Euro zone bond yields edged lower but kept close to multi-week highs on Thursday as gas prices continued rising and investors await the minutes of the European Central Bank’s July meeting.
At that meeting the ECB raised interest rates by 50 basis points (bps) to 0%, double what it had previously guided, and launched a new bond buying scheme, the Transmission Protection Instrument (TPI), to limit a widening between highly indebted member states’ borrowing costs and Germany’s.
The minutes, expected at 1130 GMT, will shed light on the bank’s decision as markets try and gauge what its next move will be.
They come as money markets are now pricing in 100 bps of ECB rate hikes by October. A 50 bps hike is fully priced in for September, plus a small probability of a 75 bps move.
Those bets have recently risen significantly with another sharp rise in natural gas prices and Russia signaling further supply squeezes. These have fueled further inflation fears in the euro zone, where price growth rose to a record high of 8.9% in July, more than four times the ECB’s 2% target, and triggered hawkish rhetoric from ECB policymakers.

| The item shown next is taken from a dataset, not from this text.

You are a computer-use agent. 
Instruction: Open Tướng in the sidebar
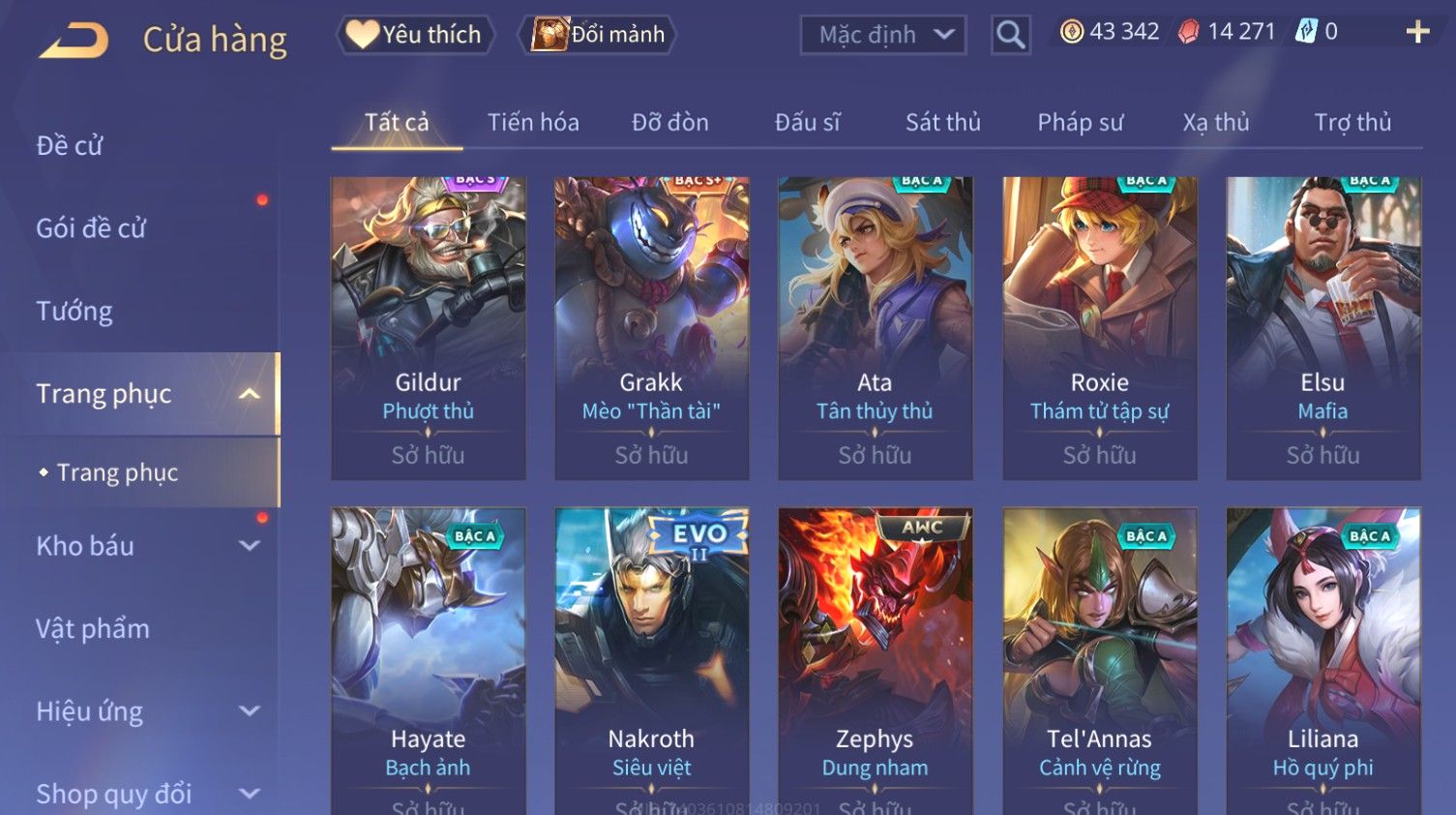pyautogui.click(x=74, y=312)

On Thursday, by 0736 GMT, Germany’s 10-year yield was down around 2 bps to 1.35% after touching 1.39% at the start of the session, the highest since early July that it first rose to on Wednesday.

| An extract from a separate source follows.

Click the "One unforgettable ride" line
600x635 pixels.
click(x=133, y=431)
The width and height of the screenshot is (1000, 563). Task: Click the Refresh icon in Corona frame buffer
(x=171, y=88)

Italy’s 10-year yield was also down 2 bps to 3.65%, with the closely watched risk premium over German peers at 229 bps, below near one-month highs hit earlier in the week over 230 bps.

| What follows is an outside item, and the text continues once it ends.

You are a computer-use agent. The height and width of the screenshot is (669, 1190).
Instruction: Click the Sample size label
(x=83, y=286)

Gas prices continued rising on Thursday, with the Dutch contract for September delivery rising another 4.5% to 313.50 euros.
“The bearish market backdrop looks set to extend with possibly hawkish ECB minutes and Fed anxiety ahead of Jackson Hole. A weaker Ifo should provide only limited support,” Commerzbank strategists Hauke Siemssen and Rainer Guntermann told clients.